Cardiomyocytes with the CRISPR-edited S4938F-RyR2 mutation exhibited smaller L-type Ca2+ currents but larger SR Ca2+ content and more frequent spontaneous Ca2+ sparks compared to wild type cells.
Does the S4938F-RyR2 mutation alter Ca2+ signaling and electrophysiological properties in human iPSC-derived cardiomyocytes?
The S4938F-RyR2 mutation alters calcium handling in human cardiomyocytes, increasing SR calcium content and spontaneous calcium sparks, which may underlie its arrhythmogenic phenotype.
Type-2 ryanodine receptor (RyR2) is the major Ca2+ release channel of the cardiac sarcoplasmic reticulum (SR) that controls the rhythm and strength of the heartbeat, but its malfunction may generate severe arrhythmia leading to sudden cardiac death or heart failure. S4938F-RyR2 mutation in the carboxyl-terminal was expressed in human induced pluripotent stem cells derived cardiomyocytes (hiPSC-CMs) using CRISPR/Cas9 gene-editing technique. Ca2+ signaling and electrophysiological properties of beating cardiomyocytes carrying the mutation were studied using total internal reflection fluorescence microscopy (TIRF) and patch clamp technique. In mutant cells, L-type Ca2+ currents (ICa), measured either by depolarizations to zero mV or repolarizations from +100 mV to –50 mV, and their activated Ca2+ transients were significantly smaller, despite their larger caffeine-triggered Ca2+ release signals compared to wild type (WT) cells, suggesting ICa-induced Ca2+ release (CICR) was compromised. The larger SR Ca2+ content of S4938F-RyR2 cells may underlie the higher frequency of spontaneously occurring Ca2+ sparks and Ca2+ transients and their arrhythmogenic phenotype.

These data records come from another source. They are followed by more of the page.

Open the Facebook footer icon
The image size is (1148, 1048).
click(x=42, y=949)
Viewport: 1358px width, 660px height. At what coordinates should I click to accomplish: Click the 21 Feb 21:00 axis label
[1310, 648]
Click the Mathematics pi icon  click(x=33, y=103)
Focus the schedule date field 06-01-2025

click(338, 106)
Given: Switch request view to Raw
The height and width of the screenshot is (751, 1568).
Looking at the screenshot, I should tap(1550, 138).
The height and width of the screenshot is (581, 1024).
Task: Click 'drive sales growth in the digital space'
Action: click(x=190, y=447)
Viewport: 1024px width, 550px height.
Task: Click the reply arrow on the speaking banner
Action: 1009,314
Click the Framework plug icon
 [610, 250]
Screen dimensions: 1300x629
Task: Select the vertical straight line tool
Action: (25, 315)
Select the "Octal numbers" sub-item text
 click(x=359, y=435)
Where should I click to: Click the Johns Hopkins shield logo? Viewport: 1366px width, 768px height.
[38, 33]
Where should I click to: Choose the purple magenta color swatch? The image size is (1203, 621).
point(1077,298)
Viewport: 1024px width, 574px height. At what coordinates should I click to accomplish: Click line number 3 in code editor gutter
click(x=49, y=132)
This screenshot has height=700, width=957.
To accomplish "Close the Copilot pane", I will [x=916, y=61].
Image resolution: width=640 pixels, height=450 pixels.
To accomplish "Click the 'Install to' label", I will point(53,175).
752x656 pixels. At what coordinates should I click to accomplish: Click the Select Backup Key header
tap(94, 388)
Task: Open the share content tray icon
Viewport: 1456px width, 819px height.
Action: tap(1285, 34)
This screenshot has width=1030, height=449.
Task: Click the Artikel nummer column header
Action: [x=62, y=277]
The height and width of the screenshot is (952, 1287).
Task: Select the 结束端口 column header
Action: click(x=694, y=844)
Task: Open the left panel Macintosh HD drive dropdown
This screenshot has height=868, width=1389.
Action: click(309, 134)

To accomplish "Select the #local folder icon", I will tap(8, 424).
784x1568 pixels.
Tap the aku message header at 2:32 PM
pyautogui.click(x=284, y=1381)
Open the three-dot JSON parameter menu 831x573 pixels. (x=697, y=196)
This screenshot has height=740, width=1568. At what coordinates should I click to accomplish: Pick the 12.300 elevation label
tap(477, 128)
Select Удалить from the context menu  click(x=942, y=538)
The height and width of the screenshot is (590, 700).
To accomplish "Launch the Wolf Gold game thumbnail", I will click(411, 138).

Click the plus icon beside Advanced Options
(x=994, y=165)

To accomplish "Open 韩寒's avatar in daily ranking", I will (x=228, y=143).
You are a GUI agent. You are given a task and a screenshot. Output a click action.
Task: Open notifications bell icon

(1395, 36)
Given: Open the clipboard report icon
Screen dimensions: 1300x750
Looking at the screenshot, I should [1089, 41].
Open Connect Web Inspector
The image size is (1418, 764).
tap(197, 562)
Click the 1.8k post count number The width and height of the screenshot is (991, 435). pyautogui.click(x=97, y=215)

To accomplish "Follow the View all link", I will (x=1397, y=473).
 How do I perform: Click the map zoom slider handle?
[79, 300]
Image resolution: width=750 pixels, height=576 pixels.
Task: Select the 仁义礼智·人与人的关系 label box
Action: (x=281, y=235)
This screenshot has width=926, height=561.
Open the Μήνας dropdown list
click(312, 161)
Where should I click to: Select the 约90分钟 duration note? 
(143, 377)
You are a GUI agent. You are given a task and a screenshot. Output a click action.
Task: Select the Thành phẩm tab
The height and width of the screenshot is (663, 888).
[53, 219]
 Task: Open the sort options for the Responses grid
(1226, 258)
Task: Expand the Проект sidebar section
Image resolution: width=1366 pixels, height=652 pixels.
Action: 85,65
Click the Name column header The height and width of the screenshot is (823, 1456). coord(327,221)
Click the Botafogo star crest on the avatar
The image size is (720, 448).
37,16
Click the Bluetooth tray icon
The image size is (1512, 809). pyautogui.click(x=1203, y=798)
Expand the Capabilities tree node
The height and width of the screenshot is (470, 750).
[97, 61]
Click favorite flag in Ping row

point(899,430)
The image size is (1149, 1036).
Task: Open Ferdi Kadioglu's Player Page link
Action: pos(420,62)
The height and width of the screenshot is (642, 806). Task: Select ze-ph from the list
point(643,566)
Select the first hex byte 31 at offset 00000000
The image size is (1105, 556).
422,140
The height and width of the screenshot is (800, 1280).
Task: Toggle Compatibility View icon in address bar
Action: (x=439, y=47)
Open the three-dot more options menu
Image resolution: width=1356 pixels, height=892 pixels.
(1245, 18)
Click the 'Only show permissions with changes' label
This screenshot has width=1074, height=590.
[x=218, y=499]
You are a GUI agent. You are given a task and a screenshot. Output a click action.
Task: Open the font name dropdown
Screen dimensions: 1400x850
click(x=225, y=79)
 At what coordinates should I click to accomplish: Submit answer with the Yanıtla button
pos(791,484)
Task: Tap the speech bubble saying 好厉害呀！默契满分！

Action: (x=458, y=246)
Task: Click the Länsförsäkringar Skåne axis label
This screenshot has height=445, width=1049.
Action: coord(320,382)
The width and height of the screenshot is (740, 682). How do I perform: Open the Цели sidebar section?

Tóth et al. (Wed,) conducted a other in RyR2-S4938F mutation / Arrhythmia. S4938F-RyR2 mutation via CRISPR/Cas9 vs. Wild type (WT) cells was evaluated on Ca2+ signaling and electrophysiological properties. Cardiomyocytes with the CRISPR-edited S4938F-RyR2 mutation exhibited smaller L-type Ca2+ currents but larger SR Ca2+ content and more frequent spontaneous Ca2+ sparks compared to wild type cells.